**REQUIRED WORK**
An exact copy of all the data below is needed, without its pictures.

*** RAW DATA ***

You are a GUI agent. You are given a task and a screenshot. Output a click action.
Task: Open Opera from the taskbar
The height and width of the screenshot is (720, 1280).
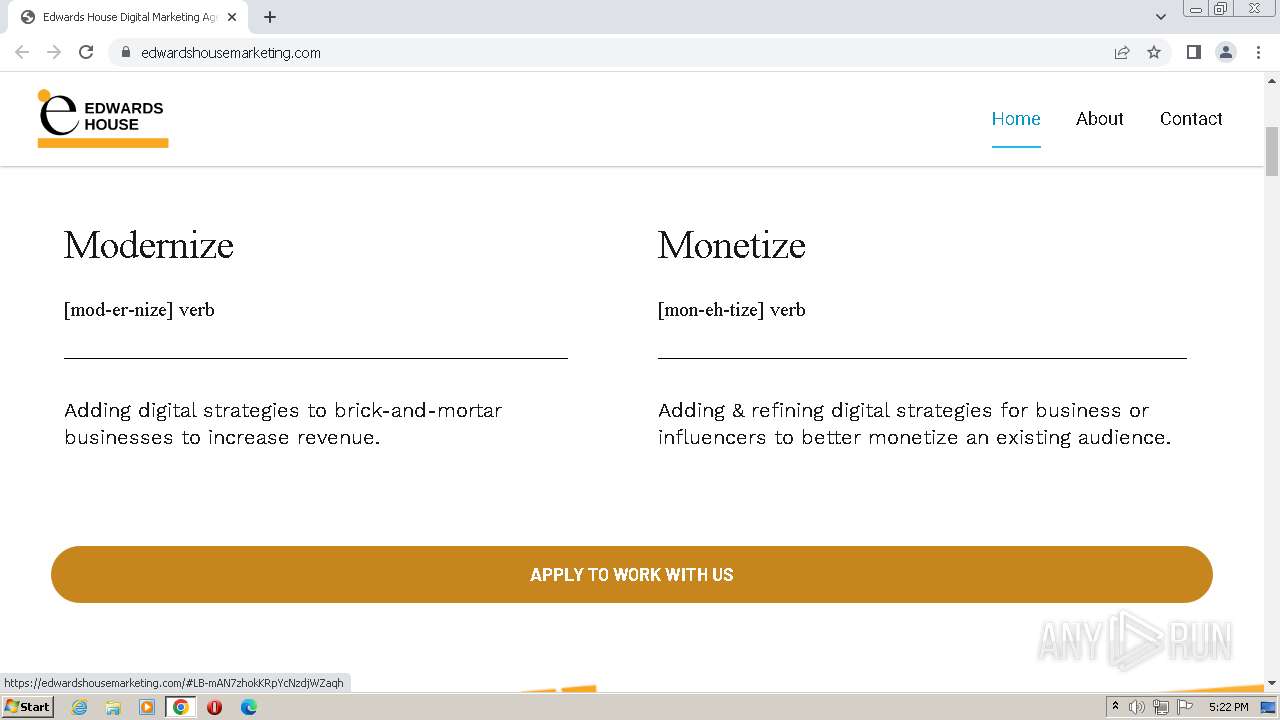tap(214, 707)
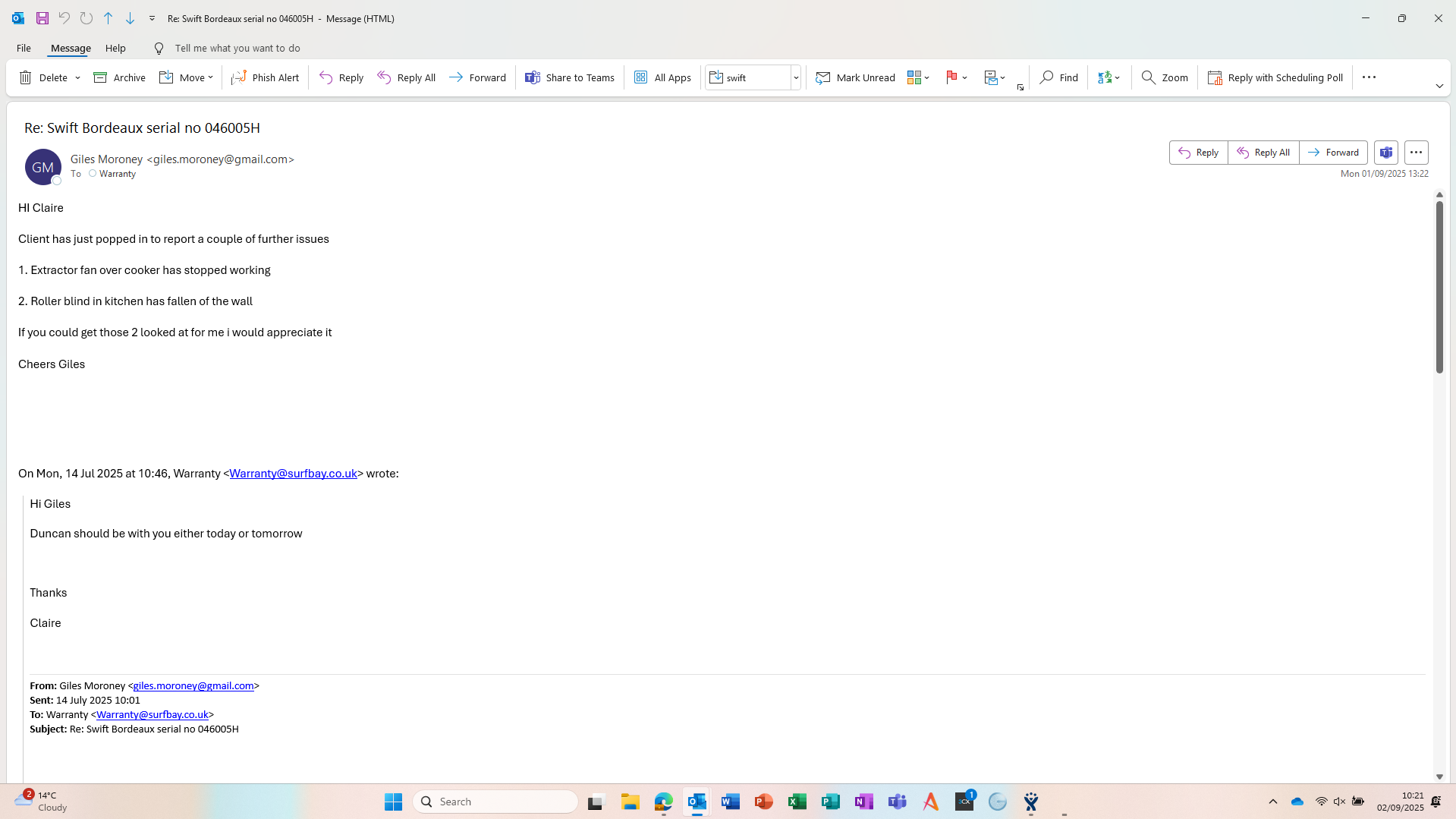Click the message body vertical scrollbar
Screen dimensions: 1456x819
tap(1439, 288)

***

**OUTPUT BELOW**
You are a GUI agent. You are given a task and a screenshot. Output a click action.
Task: Open Opera from the taskbar
The height and width of the screenshot is (720, 1280).
tap(214, 707)
Click the message body vertical scrollbar
Screen dimensions: 1456x819
tap(1439, 288)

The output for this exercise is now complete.